● TEXT BLOCK
8/27/05

Maybe we're all ambidextrous

As someone who came to libertarian thought from the right-hand side of the dial, I find the various discussions in the blogosphere about the Libertarian Left fairly interesting. Near as I can tell, I have moved from being a right-wing Republican wack job to being a leftie lunatic, without really budging much from my core beliefs.

When I recently discovered Murray Rothbard's seminal exploration "Confessions of a Right-Wing Liberal," I learned that I am not the first to experience this phenomenon. "Twenty years ago I was an extreme right-wing Republican, a young and lone 'Neanderthal' (as the liberals used to call us) who believed, as one friend pungently put it, that 'Senator Taft had sold out to the socialists,'" Rothbard wrote. "Today, I am most likely to be called an extreme leftist, since I favor immediate withdrawal from Vietnam, denounce U.S. imperialism, advocate Black Power and have just joined the new Peace and Freedom Party. And yet my basic political views have not changed by a single iota in these two decades!"

I am bringing a water pistol to a nuclear conflagaration, because while all of these writers have sped through the works of Rothbard and Mises and a whole slew of other deep-thinking philosophers, I have always preferred to curl up with a good novel, an album or a movie, and fill my head with ideas that way. As you can guess by the top of my page, my influences are not the great essayists but Heinlein, Bradbury and Orwell, most significantly "The Moon is a Harsh Mistress," "Fahrenheit 451" and "1984."

● REQUIRED ACTION 1
Please sum up the text on libertarian politics in two sentences.
● REQUIRED ACTION 2
Render this sentence from the text on libertarian politics in Spanish: "And yet my basic political views have not changed by a single iota in these two decades!"

● INFORMATION
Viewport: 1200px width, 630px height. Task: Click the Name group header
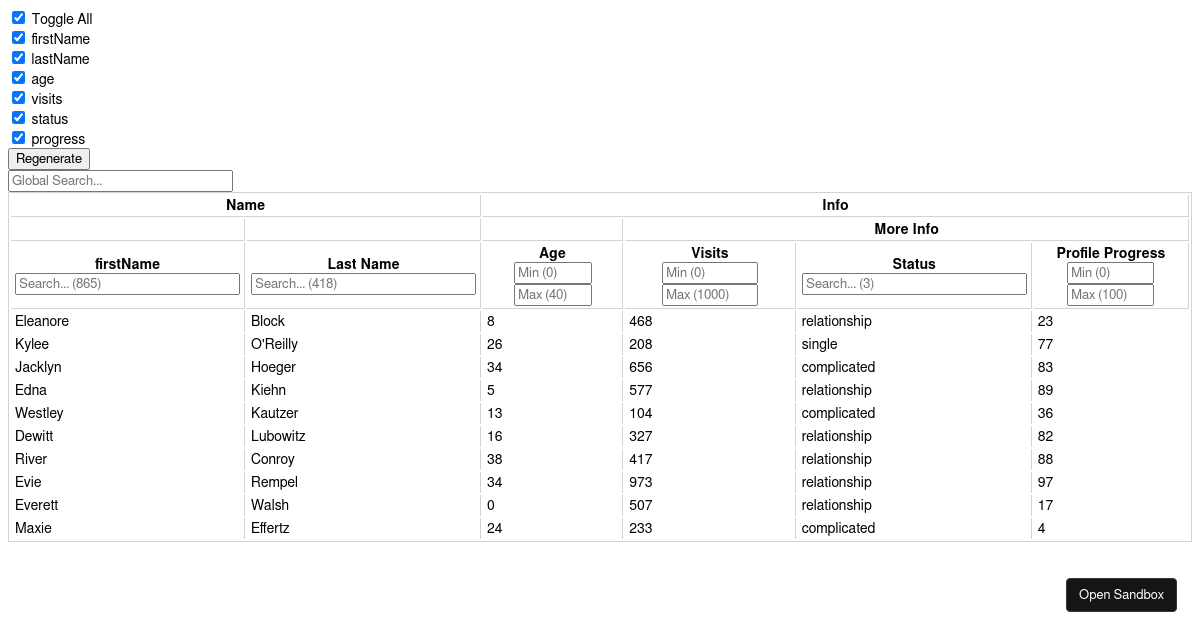pos(245,204)
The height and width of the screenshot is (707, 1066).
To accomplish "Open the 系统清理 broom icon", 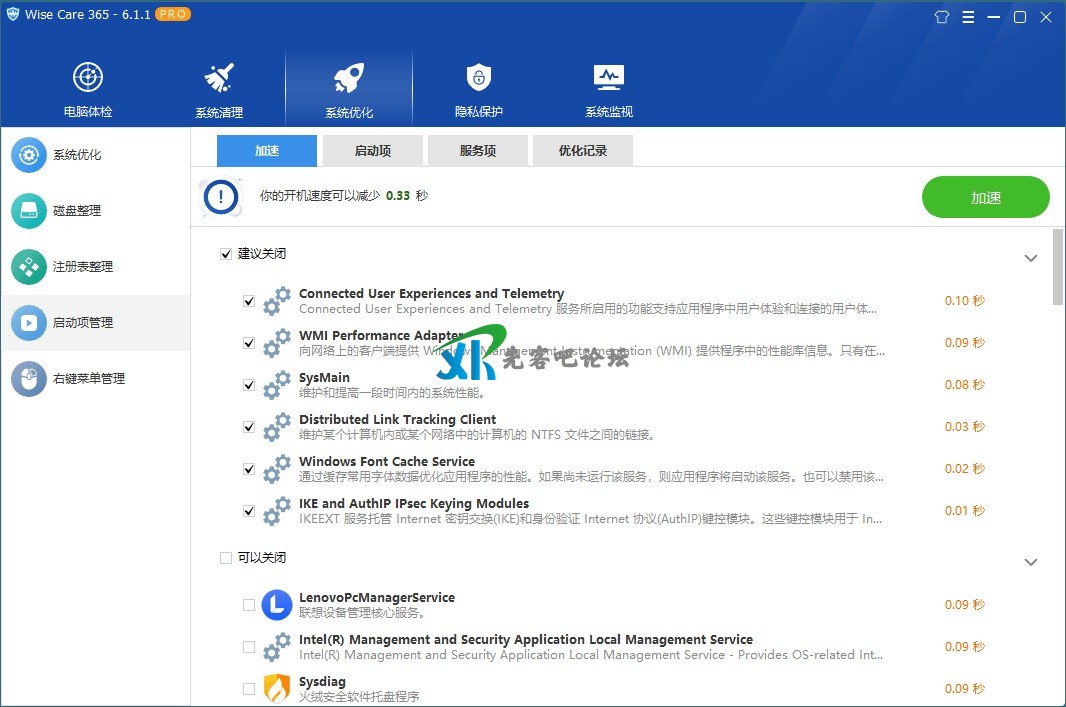I will click(x=219, y=78).
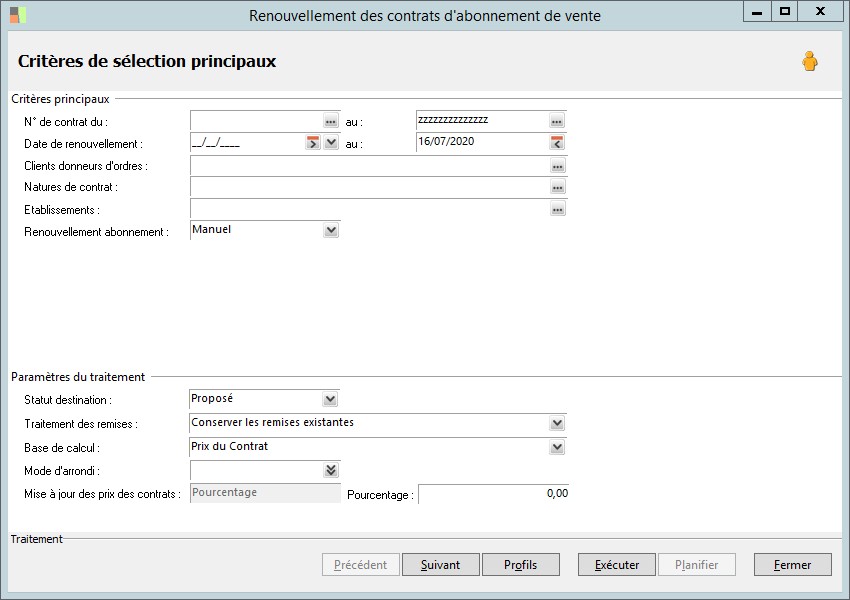Open lookup for starting contract number
Image resolution: width=850 pixels, height=600 pixels.
[x=331, y=121]
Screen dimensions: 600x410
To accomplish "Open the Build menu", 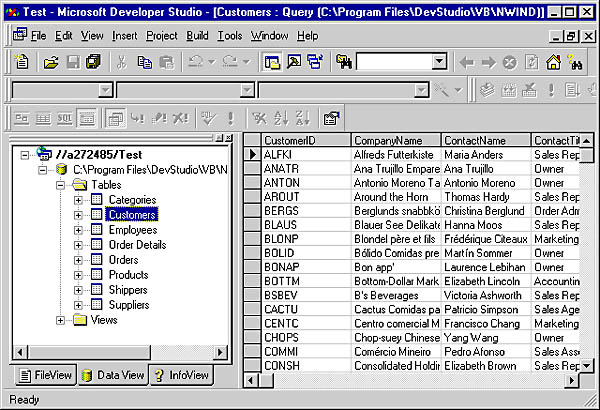I will tap(196, 36).
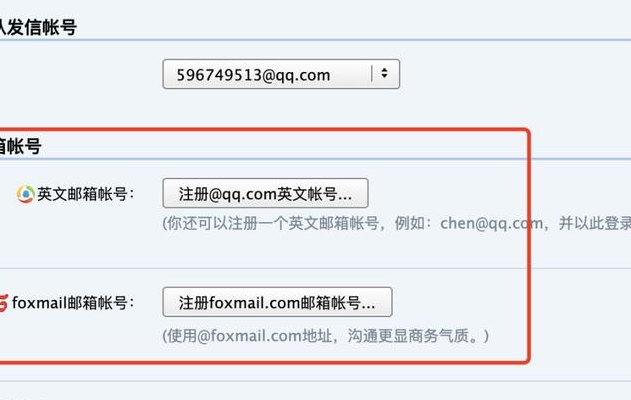Click the up-down arrows on sender dropdown
Viewport: 631px width, 400px height.
tap(384, 73)
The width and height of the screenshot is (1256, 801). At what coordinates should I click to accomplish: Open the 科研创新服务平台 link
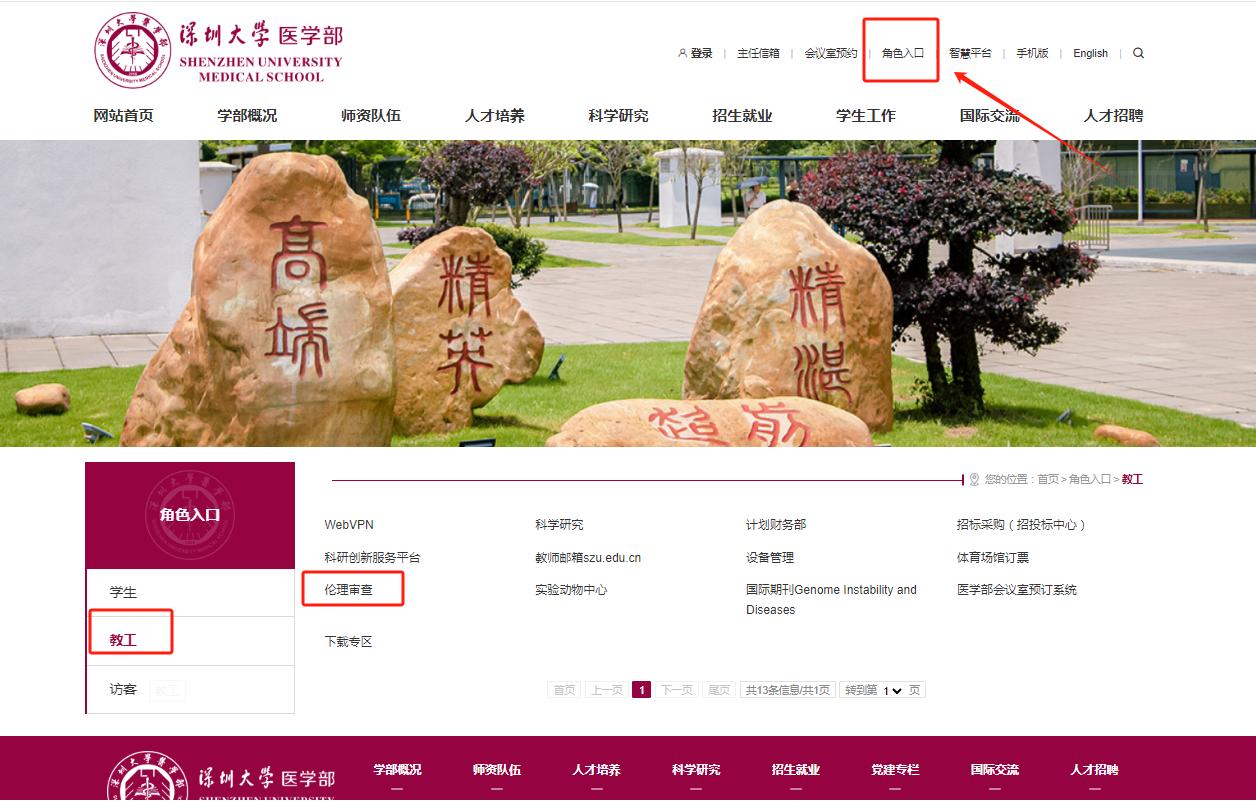point(372,557)
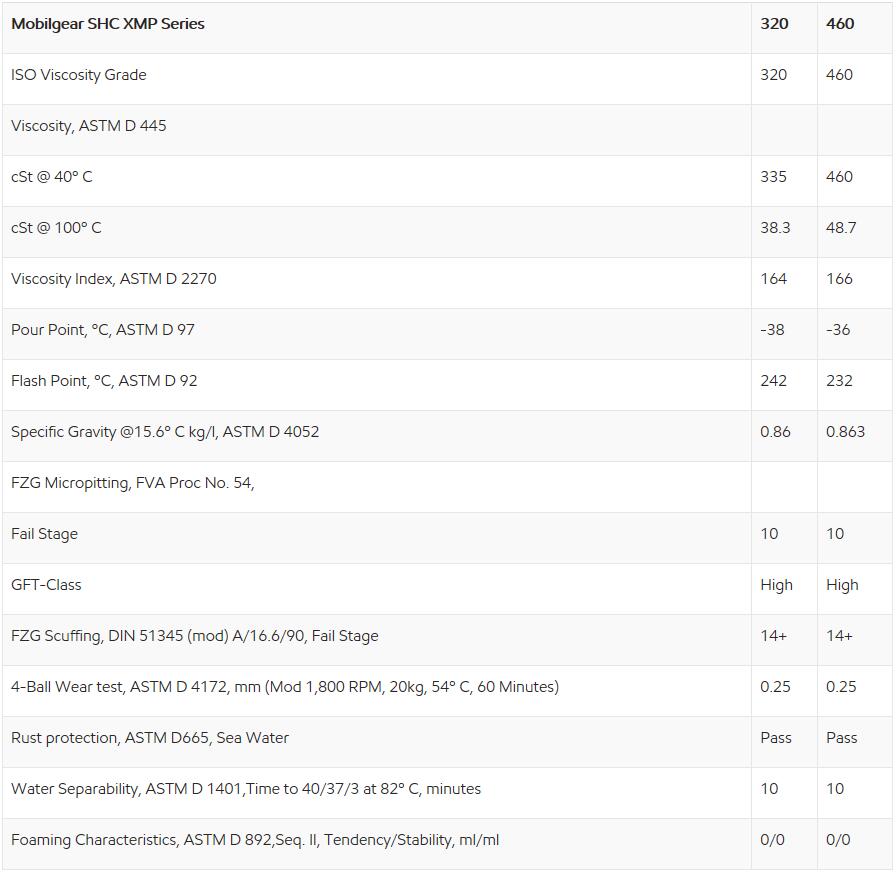Screen dimensions: 896x873
Task: Click the 4-Ball Wear test row label
Action: [285, 687]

● EXPECTED OUTPUT 1
The writer, who came to libertarian thought from the right, has gone from being seen as a right-wing Republican to being seen as a leftist without moving much from core beliefs, and Murray Rothbard described the same experience in "Confessions of a Right-Wing Liberal." Instead of Rothbard, Mises and other philosophers, the writer's influences are Heinlein, Bradbury and Orwell, most significantly "The Moon is a Harsh Mistress," "Fahrenheit 451" and "1984."

● EXPECTED OUTPUT 2
¡Y sin embargo mis opiniones políticas básicas no han cambiado ni un ápice en estas dos décadas!